• [Reading text]:
====

Read the rest at World Politics Review's "The New Rules" column.

12:06AM

More evidence of the myth of de-globalization: outsourcing to India rebounds dramatically

WSJ story:  India's three top outsourcing firms (TCS, Infosys, Wipro) all experience big rebounds in revenue for work outsourced from West.  Each had negative first and second quarters in 2010 and each will have 10-20% boosts happening in 2010's 4Q.

Doesn't mean everything goes back to what it was; it never does.

The turn of events marks a reversal from a year ago, when Indian firms were reeling from a steep drop in orders for software services. But the tech-services sector differs now from the Indian firms' boom years of 2003 to 2007, and new hurdles have arisen. 

Long-term challenges include rising labor costs, sliding billing rates and currency-exchange risks. The upshot is that despite optimism in Bangalore and Mumbai spurred by the recent turnaround, the companies likely won't be able to return to 30%-plus annual revenue growth without restructuring their business models and the types of services they provide.

"Is there a revival? Certainly. But is it a return to the go-go days of offshoring three years ago? No," said Sid Pai of Houston-based outsourcing-advisory firm TPI.

Pricing will be a long-term issue. Indian firms cut billing rates 5% to 10% during the downturn to keep clients, and many analysts say increasing prices now won't be easy.

"There'll be niche services where you can charge a premium, but in other areas, the pricing pressure is only going to continue," said Forrester analyst John McCarthy.

====

[Saved data entries]
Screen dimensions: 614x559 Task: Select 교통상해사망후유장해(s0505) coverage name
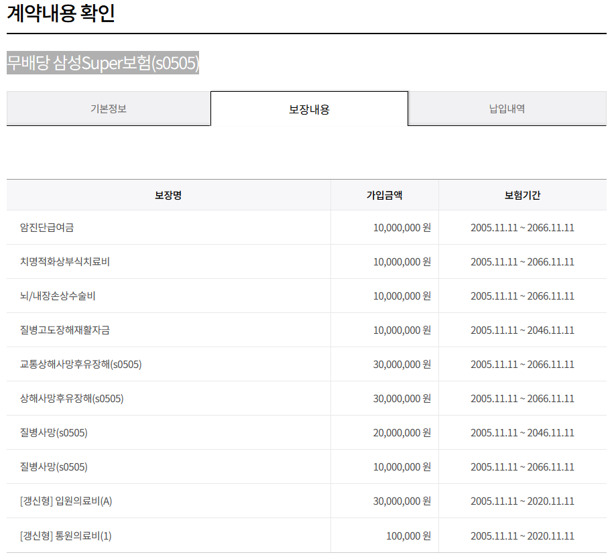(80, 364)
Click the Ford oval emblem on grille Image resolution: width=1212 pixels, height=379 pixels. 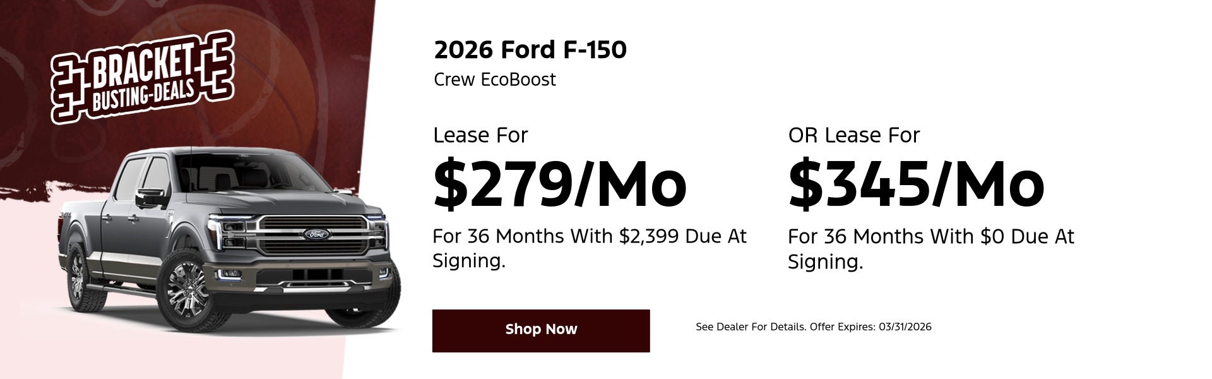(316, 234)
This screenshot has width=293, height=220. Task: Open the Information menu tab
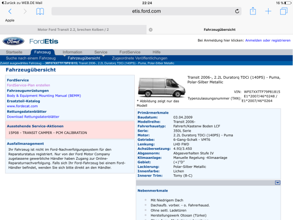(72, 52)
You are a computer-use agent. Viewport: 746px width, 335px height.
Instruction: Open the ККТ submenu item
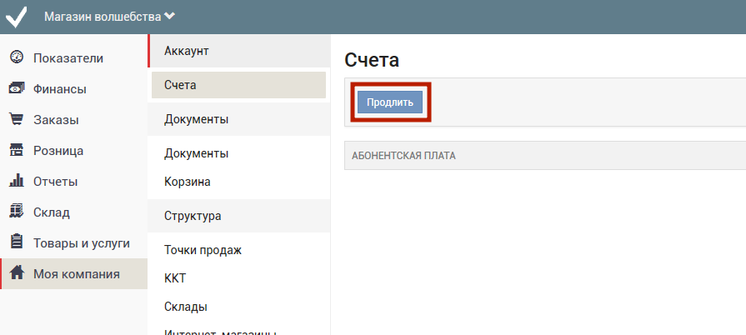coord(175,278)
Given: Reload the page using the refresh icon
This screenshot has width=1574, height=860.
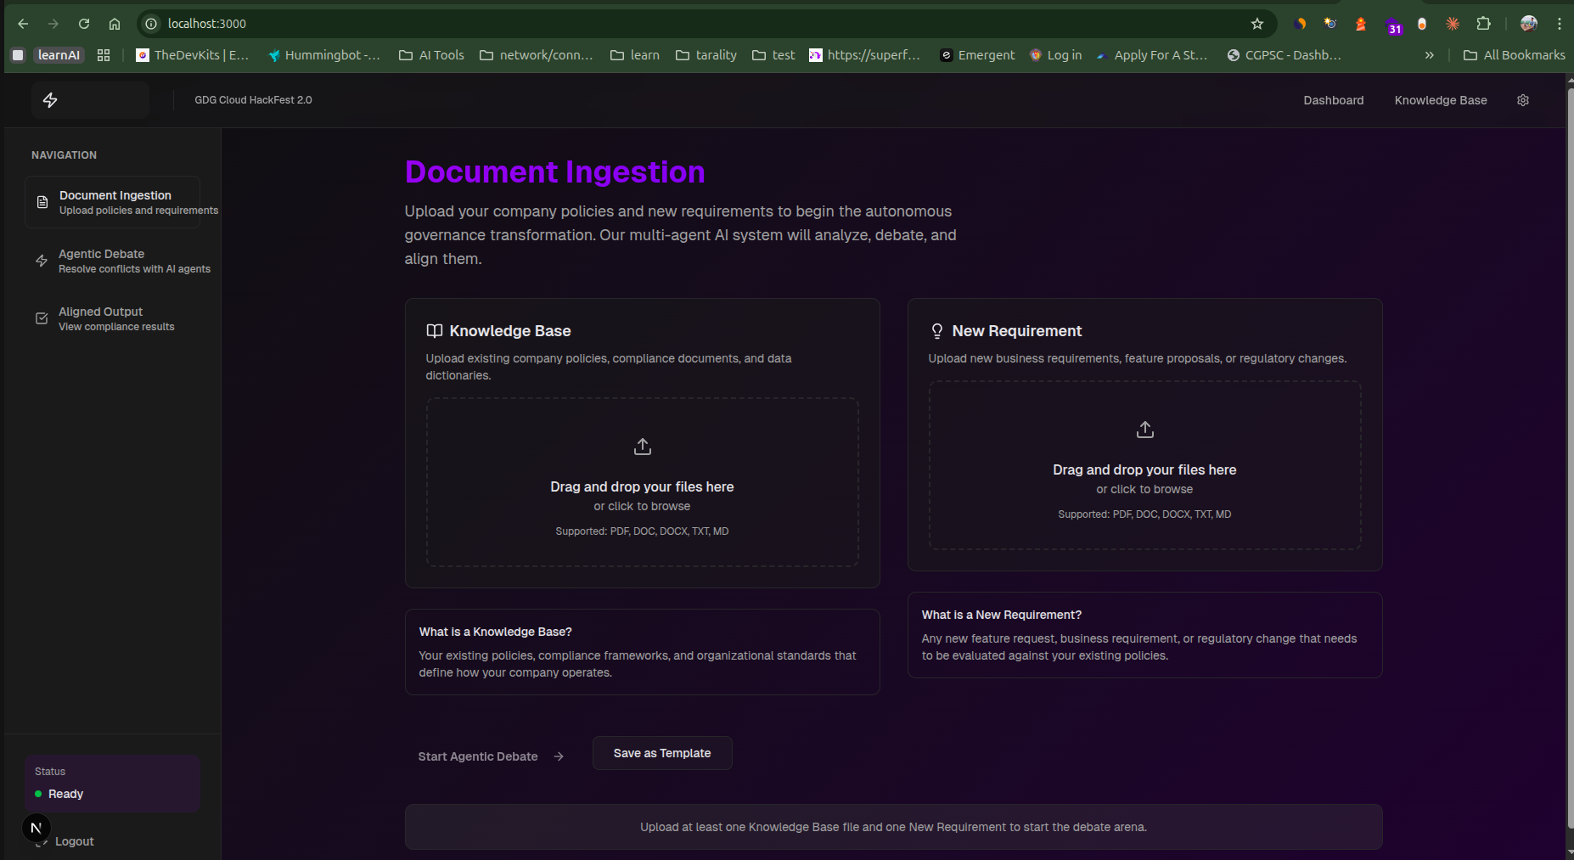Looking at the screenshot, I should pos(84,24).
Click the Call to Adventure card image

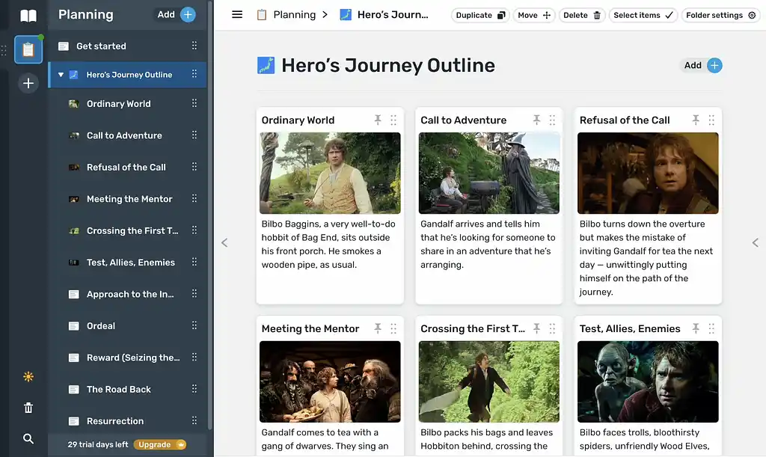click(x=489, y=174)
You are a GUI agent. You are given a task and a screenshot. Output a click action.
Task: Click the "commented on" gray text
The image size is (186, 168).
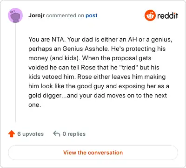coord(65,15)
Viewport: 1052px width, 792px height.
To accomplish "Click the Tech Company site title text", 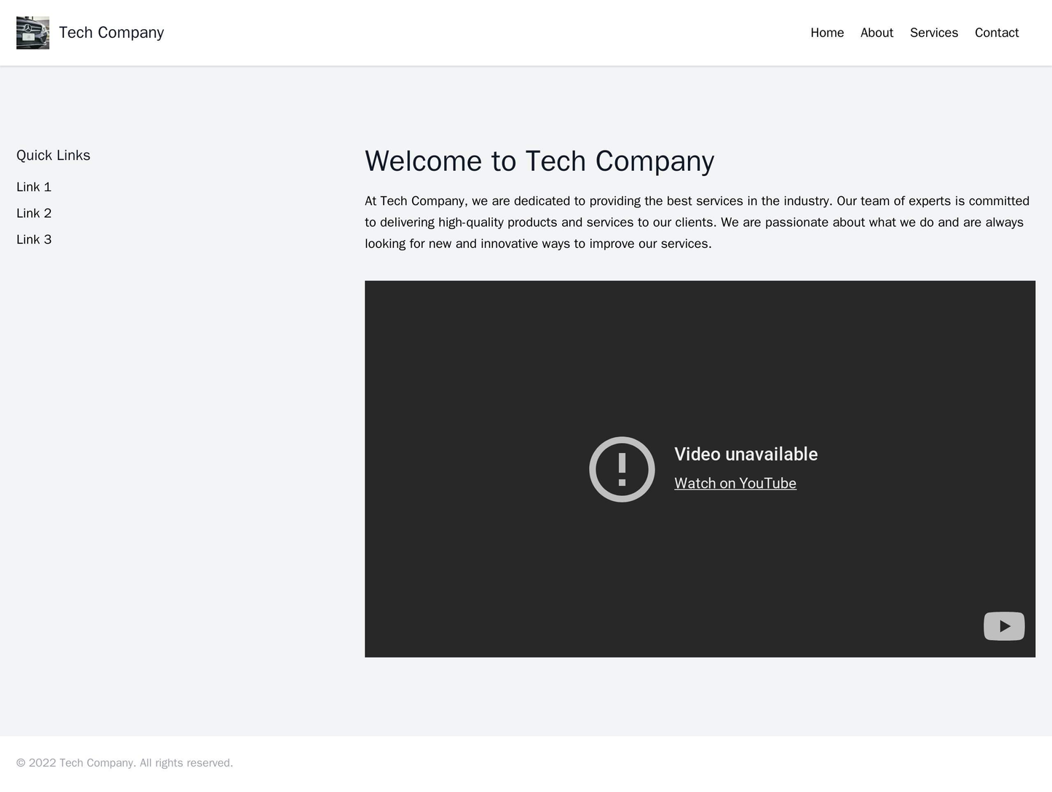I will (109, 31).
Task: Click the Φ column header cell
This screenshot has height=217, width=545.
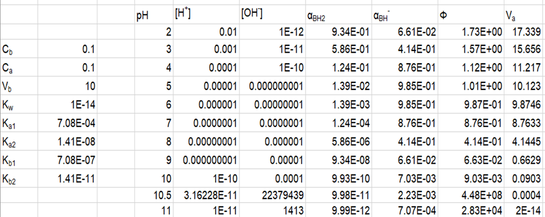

====

In the text on Indian outsourcing, by how much did Indian firms cut their billing rates during the downturn to keep clients? Answer using only the text on Indian outsourcing.

They cut billing rates by 5% to 10%.